Some Things What I Believe

When I tell you that I am a Gnostic Baptist, it’s not a lasting label. I haven’t been anything long enough to safely (and sagely) say, “THIS I BELIEVE,” with any sort of lasting conviction.

In a back-and-forth with my friend Steve, after calling myself a Gnostic Baptist, he wrote, “Gnostic Baptist suits your eccentricity. Would that mean the same thing as Know-it-all Fundamentalist?” And it a little bit hurt my feelings because it sounded dismissive, or that I had been caught in some sort of Divine Contradiction. Any time I feel challenged, I tend to respond negatively. I tried, though, this time, to be matter-of-fact:

(I can handle a little ribbing about my conversion. But I’d prefer it not to be entirely dismissive? My being a Christian is as weird to me as it must be to you, but I’m working on not rising to defensiveness and, ironically, I’m asking for you not to help me practice so much.)

* * * * *

As I’m prepping for my Wolf Hall lecture series, I’ve been thinking a lot about historical claims and what is “true” in history. I revere Dame Hilary Mantel above all other writers in the known/unknown universe, and I agree wholeheartedly with her stance: Historians tell us what we have — a book, a letter, a speech, a brooch — but that’s about all they can definitively tell us. They can’t always tell us why we have it. We’re all liars. We lie in letters, we lie in our diaries, we lie to each other. Any sort of looking back is done with an agenda more than with any hold on the slippery truth.

I’m still working on how to describe myself, religiously, if I’m ever asked. I haven’t broadcast this New Mike very widely. (I’ve stopped posting to social media. I found that I was using Facebook as a means of emotional gratification, so that I had, in a sense, trained myself to go to Facebook to feel good about myself and that seemed…unhealthy.)

Zach has been wonderfully supportive. He just wanted me to feel spiritually connected/whole in the way he does, and had no care at all how I got there. (He did reveal to me, later, that there were some anxiety attacks when he thought I was going Catholic, only because of his own experience with that church.) He’s also been really good at asking questions that help me better define things.

* * * * *

I thought I’d share some of my beliefs here:

  • I call myself a Gnostic Baptist because I’m pretty against orthodoxy. Were they kooks? Sure. They all were. But I like the communal practice that gnostics encouraged. I like that there is some heavy leaning on Eastern traditions. (One part of gnostic belief: the resurrection simply referred to Jesus’s experience of enlightenment, and that we all can be resurrected as each of us, in our own way, reaches enlightenment.)

★ ★ ★ ★

▶ What the task requires: Reproduce word for word everything in the essay on beliefs from "(I can handle" down to "the slippery truth.".

★ ★ ★ ★

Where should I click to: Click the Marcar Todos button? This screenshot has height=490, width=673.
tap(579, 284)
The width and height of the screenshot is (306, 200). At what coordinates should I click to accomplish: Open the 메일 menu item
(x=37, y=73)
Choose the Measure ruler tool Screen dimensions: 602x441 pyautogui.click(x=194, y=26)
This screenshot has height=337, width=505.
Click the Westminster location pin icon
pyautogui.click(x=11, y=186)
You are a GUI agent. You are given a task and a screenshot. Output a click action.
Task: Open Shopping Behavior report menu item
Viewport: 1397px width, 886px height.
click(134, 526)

★ ★ ★ ★

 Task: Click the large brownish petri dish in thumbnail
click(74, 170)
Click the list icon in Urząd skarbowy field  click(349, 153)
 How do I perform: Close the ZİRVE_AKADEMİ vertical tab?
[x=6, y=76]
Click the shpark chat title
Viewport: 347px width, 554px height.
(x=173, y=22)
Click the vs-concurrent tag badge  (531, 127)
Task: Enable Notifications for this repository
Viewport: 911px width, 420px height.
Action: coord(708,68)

★ ★ ★ ★

▶ Task solution:
(I can handle a little ribbing about my conversion. But I’d prefer it not to be entirely dismissive? My being a Christian is as weird to me as it must be to you, but I’m working on not rising to defensiveness and, ironically, I’m asking for you not to help me practice so much.)

* * * * *

As I’m prepping for my Wolf Hall lecture series, I’ve been thinking a lot about historical claims and what is “true” in history. I revere Dame Hilary Mantel above all other writers in the known/unknown universe, and I agree wholeheartedly with her stance: Historians tell us what we have — a book, a letter, a speech, a brooch — but that’s about all they can definitively tell us. They can’t always tell us why we have it. We’re all liars. We lie in letters, we lie in our diaries, we lie to each other. Any sort of looking back is done with an agenda more than with any hold on the slippery truth.